EXTRAIT À LIRE:
※

« Ras-le-bol »

Quand je suis arrivée dans mon groupe d’encadrement, les élèves étaient survoltés. S’il y avait un superlatif pour ce mot, je serais obligée de l’utiliser. Encore heureuse que ça n’ait pas été un suppléant. Le (la) pauvre aurait mangé ses bas et les élèves auraient couru sur les murs.

Toujours est-il qu’étant encadreur de ce groupe, j’avais des choses pas très plaisantes à leur dire cet après-midi. Depuis quelques temps, le groupe s’en va tout croche. Ils ne travaillent pas bien, ils sont très bavards, ne font pas leurs retenues, etc. J’en ai parlé avec les autres profs et une mise au point s’imposait.

Je commence mon petit discours « vous-z’êtes-pas-gentils-les-amis » et J. lève la main pour poser une question: « On peux-tu jouer à « Ras-le-bol »?? » (C’est un petit jeu qui permet aux élèves de s’exprimer sur une chose qui les frustre. Ils se lèvent et disent: « J’en ai ras-le-bol de… » Ça ne doit pas virer en bitchage et le but n’est pas de faire le procès de personne.) J’ai accepté, mais ils devaient écouter mon petit sermon et suivre les conditions que j’imposais. Ça s’est très bien passé. Il n’y a pas eu de « name dropping« , ils ont été attentifs aux écoeurantites des autres et même qu’à un certain point, j’ai senti que ça allait nous rapprocher. Je n’avais pas tort. À la fin de la période, 2 élèves sont venus me voir pour me remercier de leur avoir permis de s’exprimer.

※

PROBLÈMES À RÉSOUDRE:
A - Selon le texte, combien d'élèves sont venus dire merci à la fin de la période ?
B - Transcrivez le passage du texte situé entre « Quand je suis » et « au point s’imposait. », ces deux segments compris.

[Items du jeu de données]
※

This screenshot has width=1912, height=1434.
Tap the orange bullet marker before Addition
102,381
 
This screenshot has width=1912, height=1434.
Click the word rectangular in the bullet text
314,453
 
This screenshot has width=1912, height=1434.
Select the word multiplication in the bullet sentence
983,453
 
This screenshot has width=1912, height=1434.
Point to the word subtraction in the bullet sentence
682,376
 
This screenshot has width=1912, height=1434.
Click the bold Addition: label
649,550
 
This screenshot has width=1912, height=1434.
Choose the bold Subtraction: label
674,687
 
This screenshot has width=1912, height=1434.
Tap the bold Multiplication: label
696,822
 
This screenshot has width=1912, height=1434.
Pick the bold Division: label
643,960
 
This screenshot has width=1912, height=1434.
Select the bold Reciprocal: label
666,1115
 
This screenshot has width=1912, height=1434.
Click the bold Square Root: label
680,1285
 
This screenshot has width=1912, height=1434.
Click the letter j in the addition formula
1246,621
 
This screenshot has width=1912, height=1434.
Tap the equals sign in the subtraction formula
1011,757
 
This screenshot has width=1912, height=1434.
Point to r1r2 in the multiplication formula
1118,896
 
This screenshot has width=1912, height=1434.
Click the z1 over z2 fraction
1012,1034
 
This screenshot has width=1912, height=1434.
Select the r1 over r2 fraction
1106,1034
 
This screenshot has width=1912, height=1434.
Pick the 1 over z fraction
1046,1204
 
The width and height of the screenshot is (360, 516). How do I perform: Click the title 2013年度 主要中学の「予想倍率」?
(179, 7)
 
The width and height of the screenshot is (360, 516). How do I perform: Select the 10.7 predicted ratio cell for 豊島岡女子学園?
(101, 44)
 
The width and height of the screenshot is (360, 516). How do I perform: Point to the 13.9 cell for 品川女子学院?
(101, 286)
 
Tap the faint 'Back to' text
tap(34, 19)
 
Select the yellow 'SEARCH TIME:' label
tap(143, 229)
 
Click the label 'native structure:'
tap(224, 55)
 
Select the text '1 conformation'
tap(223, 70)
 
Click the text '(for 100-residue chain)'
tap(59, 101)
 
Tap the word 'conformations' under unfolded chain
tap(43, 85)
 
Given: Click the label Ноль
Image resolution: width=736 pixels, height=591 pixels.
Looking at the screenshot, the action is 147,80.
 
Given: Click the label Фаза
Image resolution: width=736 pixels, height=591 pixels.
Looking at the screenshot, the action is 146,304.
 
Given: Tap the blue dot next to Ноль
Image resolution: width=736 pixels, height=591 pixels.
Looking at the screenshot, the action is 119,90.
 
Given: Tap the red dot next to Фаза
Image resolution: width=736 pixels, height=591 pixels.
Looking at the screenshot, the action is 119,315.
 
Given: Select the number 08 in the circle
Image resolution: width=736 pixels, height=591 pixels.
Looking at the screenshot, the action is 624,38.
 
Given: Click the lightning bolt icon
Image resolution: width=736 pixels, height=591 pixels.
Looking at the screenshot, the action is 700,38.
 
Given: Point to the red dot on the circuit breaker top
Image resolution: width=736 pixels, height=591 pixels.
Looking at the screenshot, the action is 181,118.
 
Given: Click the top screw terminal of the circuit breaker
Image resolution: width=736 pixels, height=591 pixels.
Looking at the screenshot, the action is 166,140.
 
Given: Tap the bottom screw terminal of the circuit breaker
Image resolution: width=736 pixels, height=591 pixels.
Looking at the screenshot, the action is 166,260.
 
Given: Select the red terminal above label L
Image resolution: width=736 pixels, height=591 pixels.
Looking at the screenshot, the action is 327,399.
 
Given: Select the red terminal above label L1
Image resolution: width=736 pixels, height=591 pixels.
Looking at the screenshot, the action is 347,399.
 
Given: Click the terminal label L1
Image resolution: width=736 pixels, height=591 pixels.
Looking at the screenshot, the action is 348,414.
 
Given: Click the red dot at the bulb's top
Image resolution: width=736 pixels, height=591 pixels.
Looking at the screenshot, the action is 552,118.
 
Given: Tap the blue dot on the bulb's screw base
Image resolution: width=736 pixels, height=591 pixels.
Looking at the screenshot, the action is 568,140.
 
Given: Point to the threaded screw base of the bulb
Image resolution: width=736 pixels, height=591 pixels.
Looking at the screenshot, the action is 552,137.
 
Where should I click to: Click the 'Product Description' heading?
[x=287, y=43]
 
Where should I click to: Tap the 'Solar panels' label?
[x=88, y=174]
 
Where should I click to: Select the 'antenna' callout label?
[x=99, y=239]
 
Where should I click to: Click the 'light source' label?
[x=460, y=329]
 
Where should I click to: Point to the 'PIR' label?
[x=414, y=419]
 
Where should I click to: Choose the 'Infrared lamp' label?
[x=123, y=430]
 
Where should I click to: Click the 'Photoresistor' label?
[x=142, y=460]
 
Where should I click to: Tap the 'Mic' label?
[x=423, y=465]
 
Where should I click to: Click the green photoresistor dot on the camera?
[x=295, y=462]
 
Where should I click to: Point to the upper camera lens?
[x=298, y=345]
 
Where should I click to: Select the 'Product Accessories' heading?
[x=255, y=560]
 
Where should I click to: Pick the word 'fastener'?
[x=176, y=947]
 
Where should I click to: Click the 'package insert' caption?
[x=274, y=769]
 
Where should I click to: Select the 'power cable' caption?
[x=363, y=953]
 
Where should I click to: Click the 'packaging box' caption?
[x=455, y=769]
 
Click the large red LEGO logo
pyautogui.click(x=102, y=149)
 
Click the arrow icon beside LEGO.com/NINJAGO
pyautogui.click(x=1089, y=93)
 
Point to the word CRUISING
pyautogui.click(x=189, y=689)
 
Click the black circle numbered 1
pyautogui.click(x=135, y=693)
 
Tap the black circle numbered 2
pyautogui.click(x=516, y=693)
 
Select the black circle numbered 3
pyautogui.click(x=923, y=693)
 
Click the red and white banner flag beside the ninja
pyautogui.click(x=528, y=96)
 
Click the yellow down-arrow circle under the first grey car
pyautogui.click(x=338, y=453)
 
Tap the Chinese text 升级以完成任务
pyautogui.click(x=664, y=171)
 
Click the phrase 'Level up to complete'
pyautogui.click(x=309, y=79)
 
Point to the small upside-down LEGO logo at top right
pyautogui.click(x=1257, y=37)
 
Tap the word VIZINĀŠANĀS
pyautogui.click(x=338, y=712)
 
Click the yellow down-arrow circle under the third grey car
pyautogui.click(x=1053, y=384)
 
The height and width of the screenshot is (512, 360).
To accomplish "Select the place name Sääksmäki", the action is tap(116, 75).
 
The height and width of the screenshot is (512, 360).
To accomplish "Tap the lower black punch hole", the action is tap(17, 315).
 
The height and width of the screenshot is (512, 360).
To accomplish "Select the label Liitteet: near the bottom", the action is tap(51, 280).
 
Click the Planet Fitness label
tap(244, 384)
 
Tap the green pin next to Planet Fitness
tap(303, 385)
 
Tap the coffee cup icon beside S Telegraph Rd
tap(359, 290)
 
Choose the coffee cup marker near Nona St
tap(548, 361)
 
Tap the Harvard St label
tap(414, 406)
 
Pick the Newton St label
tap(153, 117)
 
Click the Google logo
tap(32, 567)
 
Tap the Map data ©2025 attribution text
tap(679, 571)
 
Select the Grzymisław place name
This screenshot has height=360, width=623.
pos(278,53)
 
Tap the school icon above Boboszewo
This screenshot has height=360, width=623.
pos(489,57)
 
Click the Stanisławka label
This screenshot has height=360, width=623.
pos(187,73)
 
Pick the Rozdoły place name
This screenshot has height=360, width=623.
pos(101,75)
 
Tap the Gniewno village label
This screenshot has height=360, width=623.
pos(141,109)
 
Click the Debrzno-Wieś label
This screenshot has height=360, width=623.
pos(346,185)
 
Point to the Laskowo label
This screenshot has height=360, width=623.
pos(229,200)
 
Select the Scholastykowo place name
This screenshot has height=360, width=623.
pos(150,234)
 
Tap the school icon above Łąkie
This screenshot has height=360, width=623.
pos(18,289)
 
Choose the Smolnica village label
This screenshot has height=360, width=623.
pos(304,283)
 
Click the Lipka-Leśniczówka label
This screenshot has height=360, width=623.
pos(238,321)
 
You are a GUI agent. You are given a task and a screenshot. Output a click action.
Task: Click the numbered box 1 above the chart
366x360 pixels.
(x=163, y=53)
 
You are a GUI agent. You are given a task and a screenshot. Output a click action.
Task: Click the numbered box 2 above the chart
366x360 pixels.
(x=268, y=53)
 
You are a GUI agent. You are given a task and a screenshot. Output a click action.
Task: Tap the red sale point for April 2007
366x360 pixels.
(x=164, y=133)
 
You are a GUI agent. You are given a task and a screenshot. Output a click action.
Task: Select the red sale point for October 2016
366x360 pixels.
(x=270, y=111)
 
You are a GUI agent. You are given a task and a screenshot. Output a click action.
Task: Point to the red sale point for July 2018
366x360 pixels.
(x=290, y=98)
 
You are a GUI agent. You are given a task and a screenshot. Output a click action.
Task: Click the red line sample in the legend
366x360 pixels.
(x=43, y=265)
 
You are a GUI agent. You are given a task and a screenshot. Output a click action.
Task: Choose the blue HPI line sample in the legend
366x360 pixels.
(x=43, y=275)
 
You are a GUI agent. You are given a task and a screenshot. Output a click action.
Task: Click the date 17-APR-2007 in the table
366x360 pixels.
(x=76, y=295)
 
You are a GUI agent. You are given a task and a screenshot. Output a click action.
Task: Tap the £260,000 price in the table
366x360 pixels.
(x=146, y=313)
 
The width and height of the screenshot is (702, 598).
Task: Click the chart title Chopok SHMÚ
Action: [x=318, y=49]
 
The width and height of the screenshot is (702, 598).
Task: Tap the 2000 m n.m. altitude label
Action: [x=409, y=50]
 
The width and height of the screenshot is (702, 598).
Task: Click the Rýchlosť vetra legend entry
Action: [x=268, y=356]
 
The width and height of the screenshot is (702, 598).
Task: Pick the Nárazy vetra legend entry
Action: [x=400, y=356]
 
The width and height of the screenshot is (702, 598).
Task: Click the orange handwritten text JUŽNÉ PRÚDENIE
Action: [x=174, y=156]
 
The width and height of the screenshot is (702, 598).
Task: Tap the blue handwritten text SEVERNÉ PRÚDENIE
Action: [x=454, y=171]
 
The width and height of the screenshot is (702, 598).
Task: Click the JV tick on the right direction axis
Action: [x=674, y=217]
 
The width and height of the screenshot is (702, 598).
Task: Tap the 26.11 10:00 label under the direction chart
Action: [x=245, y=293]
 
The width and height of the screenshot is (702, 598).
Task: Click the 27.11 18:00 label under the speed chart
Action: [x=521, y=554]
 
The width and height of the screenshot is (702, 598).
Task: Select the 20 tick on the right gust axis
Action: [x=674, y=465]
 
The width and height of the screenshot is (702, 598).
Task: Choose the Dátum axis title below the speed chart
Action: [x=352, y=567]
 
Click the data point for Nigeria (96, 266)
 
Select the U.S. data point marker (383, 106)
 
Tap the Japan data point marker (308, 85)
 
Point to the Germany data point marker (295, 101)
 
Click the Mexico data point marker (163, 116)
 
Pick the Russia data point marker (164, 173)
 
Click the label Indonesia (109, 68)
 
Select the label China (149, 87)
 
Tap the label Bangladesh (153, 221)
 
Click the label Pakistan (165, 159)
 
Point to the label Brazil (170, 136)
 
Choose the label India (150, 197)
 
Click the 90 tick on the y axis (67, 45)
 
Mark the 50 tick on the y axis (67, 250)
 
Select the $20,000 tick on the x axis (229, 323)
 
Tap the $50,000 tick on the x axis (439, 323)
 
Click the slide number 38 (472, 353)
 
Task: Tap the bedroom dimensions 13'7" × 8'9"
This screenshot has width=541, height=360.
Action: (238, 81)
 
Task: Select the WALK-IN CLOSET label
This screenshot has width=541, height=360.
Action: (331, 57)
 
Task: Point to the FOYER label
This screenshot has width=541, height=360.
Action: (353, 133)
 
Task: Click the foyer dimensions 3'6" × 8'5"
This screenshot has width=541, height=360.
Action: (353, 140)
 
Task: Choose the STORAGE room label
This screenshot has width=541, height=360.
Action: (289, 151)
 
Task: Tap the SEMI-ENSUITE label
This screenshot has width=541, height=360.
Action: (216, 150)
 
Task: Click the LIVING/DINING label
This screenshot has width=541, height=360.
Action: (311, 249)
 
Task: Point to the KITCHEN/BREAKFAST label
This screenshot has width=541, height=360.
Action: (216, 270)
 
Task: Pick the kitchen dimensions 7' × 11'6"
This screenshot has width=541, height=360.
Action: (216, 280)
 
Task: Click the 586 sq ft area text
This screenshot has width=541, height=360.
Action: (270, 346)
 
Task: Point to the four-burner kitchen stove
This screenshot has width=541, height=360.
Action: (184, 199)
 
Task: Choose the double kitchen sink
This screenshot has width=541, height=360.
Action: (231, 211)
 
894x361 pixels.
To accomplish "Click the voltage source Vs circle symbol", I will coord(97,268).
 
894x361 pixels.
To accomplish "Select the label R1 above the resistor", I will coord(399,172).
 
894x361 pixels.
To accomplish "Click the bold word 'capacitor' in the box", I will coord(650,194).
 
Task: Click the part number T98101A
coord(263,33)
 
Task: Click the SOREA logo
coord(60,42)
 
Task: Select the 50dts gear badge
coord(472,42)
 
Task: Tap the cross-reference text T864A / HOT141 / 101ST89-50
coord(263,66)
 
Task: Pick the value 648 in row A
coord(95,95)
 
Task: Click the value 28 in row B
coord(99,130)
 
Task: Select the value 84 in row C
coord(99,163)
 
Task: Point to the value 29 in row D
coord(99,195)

※

LISTE DES RÉPONSES:
A - Deux élèves.

B -
Quand je suis arrivée dans mon groupe d’encadrement, les élèves étaient survoltés. S’il y avait un superlatif pour ce mot, je serais obligée de l’utiliser. Encore heureuse que ça n’ait pas été un suppléant. Le (la) pauvre aurait mangé ses bas et les élèves auraient couru sur les murs.

Toujours est-il qu’étant encadreur de ce groupe, j’avais des choses pas très plaisantes à leur dire cet après-midi. Depuis quelques temps, le groupe s’en va tout croche. Ils ne travaillent pas bien, ils sont très bavards, ne font pas leurs retenues, etc. J’en ai parlé avec les autres profs et une mise au point s’imposait.